Evaluating pheophorbide-a as a photosensitizer in oral cancer photodynamic therapy: A systematic review.

Abstract

Oral squamous cell carcinoma (OSCC) is commonly treated with surgery, radiotherapy and chemotherapy, which often cause significant morbidity. Photodynamic therapy (PDT) has emerged as a minimally invasive alternative. Pheophorbide-a (Pa), a second-generation photosensitizer, shows promise, but has not been critically reviewed in oral malignancies. The aim of the present systematic review was to evaluate preclinical evidence on the mechanisms of action, efficacy and safety of Pa-mediated PDT (Pa-PDT) in oral oncology.A systematic search of PubMed, Embase, Scopus, and Cochrane Library was conducted in line with the PRISMA 2020 guidelines (PROSPERO ID: CRD420251066127).
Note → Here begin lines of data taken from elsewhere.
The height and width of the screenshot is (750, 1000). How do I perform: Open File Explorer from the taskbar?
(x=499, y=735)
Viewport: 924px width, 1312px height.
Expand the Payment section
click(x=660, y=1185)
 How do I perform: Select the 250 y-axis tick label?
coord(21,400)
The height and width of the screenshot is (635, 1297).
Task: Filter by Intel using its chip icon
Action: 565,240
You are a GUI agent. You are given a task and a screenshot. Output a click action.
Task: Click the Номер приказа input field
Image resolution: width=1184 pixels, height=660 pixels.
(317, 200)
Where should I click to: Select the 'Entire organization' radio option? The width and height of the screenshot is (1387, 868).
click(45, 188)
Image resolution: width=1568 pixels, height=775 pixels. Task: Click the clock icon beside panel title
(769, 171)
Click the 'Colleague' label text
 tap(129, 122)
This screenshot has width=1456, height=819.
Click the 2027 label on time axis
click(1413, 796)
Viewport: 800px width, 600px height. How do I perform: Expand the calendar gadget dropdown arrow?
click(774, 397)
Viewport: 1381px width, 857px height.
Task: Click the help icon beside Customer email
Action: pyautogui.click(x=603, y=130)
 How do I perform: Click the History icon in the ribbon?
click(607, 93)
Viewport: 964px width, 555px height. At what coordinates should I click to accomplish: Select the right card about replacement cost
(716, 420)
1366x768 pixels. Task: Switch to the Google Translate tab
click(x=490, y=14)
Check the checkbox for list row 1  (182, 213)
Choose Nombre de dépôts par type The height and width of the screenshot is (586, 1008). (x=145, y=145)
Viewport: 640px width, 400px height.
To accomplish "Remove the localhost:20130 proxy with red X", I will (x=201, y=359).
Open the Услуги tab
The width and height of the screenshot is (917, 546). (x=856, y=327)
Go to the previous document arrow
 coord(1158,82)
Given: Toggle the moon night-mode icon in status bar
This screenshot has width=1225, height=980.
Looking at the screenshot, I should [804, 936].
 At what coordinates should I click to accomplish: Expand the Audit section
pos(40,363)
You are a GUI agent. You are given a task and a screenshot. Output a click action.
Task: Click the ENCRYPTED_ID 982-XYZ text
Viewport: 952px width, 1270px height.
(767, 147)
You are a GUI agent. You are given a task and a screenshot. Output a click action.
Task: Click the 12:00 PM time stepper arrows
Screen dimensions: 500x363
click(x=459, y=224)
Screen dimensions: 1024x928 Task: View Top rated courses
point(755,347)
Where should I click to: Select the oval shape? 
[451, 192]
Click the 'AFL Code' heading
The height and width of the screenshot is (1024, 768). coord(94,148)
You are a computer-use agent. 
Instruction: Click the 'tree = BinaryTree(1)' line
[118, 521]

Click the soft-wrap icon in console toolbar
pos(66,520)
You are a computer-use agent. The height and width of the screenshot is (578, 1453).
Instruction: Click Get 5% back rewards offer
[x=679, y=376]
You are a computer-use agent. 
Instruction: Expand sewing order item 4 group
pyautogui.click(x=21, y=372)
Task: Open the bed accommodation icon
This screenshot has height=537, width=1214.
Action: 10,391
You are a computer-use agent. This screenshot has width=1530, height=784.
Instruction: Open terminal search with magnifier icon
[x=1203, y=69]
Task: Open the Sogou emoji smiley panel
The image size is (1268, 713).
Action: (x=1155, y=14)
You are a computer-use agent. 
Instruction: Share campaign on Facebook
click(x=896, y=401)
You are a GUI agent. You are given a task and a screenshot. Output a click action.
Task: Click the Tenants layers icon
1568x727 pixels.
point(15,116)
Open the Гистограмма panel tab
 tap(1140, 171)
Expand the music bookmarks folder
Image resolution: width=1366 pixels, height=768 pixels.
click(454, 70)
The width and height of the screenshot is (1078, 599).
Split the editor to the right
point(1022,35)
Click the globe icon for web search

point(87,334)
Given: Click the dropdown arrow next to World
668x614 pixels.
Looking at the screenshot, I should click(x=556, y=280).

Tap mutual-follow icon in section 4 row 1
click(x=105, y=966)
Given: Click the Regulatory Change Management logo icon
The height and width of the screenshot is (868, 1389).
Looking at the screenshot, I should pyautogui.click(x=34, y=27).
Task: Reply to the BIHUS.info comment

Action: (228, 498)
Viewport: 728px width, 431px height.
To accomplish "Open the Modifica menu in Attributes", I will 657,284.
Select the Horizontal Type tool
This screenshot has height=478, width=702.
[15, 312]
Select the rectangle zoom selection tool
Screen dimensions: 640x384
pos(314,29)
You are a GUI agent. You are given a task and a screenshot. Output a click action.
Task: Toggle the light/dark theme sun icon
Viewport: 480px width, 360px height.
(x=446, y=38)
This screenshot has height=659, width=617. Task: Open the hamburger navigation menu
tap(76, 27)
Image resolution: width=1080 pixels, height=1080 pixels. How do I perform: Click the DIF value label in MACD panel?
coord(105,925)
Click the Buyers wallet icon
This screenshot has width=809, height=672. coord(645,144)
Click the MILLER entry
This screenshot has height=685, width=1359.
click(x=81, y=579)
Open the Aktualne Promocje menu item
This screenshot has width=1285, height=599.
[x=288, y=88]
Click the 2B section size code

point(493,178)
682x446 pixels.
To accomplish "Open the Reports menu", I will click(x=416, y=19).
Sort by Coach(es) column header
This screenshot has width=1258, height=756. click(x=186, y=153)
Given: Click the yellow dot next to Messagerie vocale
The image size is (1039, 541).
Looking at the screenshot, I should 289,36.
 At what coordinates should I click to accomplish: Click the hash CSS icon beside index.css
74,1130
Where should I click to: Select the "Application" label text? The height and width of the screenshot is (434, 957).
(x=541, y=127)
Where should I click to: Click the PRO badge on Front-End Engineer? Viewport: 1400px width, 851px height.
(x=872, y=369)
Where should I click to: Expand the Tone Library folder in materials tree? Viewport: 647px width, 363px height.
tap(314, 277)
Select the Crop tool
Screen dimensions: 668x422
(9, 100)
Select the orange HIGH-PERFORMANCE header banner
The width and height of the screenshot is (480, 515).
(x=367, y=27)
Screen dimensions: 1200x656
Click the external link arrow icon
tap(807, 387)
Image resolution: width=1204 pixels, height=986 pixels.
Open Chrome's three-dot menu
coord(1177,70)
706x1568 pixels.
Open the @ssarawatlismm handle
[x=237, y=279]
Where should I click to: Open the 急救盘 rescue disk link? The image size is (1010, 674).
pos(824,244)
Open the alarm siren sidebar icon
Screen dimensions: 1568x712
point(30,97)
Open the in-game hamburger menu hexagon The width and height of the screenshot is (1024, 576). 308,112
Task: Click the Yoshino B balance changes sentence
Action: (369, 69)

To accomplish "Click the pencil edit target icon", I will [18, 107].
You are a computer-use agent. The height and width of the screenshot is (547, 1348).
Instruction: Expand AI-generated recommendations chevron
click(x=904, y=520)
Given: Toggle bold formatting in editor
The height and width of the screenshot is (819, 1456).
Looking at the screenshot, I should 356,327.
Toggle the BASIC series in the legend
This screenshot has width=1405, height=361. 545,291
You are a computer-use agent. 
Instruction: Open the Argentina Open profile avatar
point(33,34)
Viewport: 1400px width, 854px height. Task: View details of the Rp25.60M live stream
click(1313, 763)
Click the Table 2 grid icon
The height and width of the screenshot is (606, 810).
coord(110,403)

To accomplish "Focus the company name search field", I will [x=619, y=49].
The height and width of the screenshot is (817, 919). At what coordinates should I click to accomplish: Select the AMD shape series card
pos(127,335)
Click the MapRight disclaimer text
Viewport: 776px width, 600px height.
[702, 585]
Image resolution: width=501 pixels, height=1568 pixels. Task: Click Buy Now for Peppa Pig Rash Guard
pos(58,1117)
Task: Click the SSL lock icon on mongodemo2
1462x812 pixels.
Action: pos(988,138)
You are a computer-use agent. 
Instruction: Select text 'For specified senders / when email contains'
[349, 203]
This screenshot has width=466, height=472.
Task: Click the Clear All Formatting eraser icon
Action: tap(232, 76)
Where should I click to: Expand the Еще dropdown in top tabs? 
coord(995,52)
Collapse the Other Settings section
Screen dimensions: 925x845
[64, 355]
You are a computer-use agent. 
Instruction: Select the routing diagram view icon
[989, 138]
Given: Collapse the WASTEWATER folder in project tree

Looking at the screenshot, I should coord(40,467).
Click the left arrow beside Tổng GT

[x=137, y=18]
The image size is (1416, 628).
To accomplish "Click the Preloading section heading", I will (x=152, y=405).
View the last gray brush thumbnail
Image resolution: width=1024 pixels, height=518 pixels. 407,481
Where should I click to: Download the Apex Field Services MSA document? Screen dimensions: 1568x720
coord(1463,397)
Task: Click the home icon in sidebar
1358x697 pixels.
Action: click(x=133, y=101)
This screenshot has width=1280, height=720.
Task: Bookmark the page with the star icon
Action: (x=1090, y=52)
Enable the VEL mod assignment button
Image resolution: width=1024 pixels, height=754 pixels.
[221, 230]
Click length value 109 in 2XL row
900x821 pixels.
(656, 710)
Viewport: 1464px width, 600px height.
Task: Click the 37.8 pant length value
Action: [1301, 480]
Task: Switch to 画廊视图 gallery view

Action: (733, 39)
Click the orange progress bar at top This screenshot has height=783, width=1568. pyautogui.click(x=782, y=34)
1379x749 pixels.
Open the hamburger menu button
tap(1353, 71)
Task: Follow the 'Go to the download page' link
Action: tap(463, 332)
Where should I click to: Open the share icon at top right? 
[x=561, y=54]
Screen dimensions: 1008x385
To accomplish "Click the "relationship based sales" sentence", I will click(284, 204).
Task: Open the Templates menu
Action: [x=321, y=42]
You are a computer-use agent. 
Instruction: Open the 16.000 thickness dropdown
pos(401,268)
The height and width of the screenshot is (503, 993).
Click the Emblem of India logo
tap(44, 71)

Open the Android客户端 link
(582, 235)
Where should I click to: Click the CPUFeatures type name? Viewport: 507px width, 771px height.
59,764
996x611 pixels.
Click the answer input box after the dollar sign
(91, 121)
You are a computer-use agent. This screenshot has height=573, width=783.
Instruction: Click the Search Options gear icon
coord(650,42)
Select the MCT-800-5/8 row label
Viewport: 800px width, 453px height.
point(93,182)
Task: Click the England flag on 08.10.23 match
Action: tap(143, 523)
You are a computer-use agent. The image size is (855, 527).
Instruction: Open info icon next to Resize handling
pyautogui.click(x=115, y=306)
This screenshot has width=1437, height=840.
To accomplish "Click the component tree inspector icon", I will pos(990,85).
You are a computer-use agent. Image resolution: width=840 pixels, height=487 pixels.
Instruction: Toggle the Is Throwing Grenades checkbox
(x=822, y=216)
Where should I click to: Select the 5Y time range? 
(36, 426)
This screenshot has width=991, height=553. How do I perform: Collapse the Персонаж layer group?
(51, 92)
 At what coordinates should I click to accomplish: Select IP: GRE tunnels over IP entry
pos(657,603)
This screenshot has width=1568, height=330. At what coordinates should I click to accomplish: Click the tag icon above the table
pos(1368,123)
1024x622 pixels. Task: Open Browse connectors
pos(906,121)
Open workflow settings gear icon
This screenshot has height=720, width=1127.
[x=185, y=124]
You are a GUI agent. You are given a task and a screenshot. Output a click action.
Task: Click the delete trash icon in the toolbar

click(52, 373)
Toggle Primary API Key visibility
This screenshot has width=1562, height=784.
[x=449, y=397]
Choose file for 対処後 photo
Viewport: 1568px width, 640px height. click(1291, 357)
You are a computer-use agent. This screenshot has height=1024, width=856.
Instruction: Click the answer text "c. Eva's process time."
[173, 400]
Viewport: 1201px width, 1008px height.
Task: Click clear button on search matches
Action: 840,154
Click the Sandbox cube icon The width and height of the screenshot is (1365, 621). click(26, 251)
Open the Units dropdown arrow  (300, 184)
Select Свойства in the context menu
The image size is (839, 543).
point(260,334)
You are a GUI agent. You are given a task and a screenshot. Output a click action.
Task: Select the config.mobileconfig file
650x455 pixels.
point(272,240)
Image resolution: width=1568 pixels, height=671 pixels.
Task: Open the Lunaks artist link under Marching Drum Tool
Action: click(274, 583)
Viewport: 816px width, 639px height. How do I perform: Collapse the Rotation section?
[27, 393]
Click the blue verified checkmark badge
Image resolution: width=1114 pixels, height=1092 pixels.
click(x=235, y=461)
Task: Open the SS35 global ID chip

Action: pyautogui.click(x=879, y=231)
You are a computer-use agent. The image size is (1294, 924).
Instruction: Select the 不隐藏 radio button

Eligible studies included in vitro or in vivo models using Pa-PDT in oral malignancies. Data on therapeutic outcomes, the mechanisms of action, and study quality was extracted and analyzed. Nine studies were included. Pheophorbide-a-induced photodynamic therapy consistently induced apoptosis, autophagy and endoplasmic reticulum (ER) stress through reactive oxygen species (ROS) and mitochondrial dysfunction. It also overcame multidrug resistance by downregulating HOXC6 and MDR1. Conjugation with targeting peptides, nanocarriers and immune checkpoint inhibitors enhanced selectivity and cytotoxicity.Pheophorbide-a demonstrated favorable photophysical properties, including strong red-light absorption (664-675nm), high singlet oxygen yield and minimal dark toxicity. Evidence was limited by small sample sizes, heterogeneous protocols and the absence of human trials. Pheophorbide-a-induced photodynamic therapy shows antitumor activity in preclinical OSCC models, supporting further preclinical development and carefully designed early-phase trials. Translation should proceed only within early-phase trials that directly benchmark Pa against the approved photosensitizers, using standardized protocols.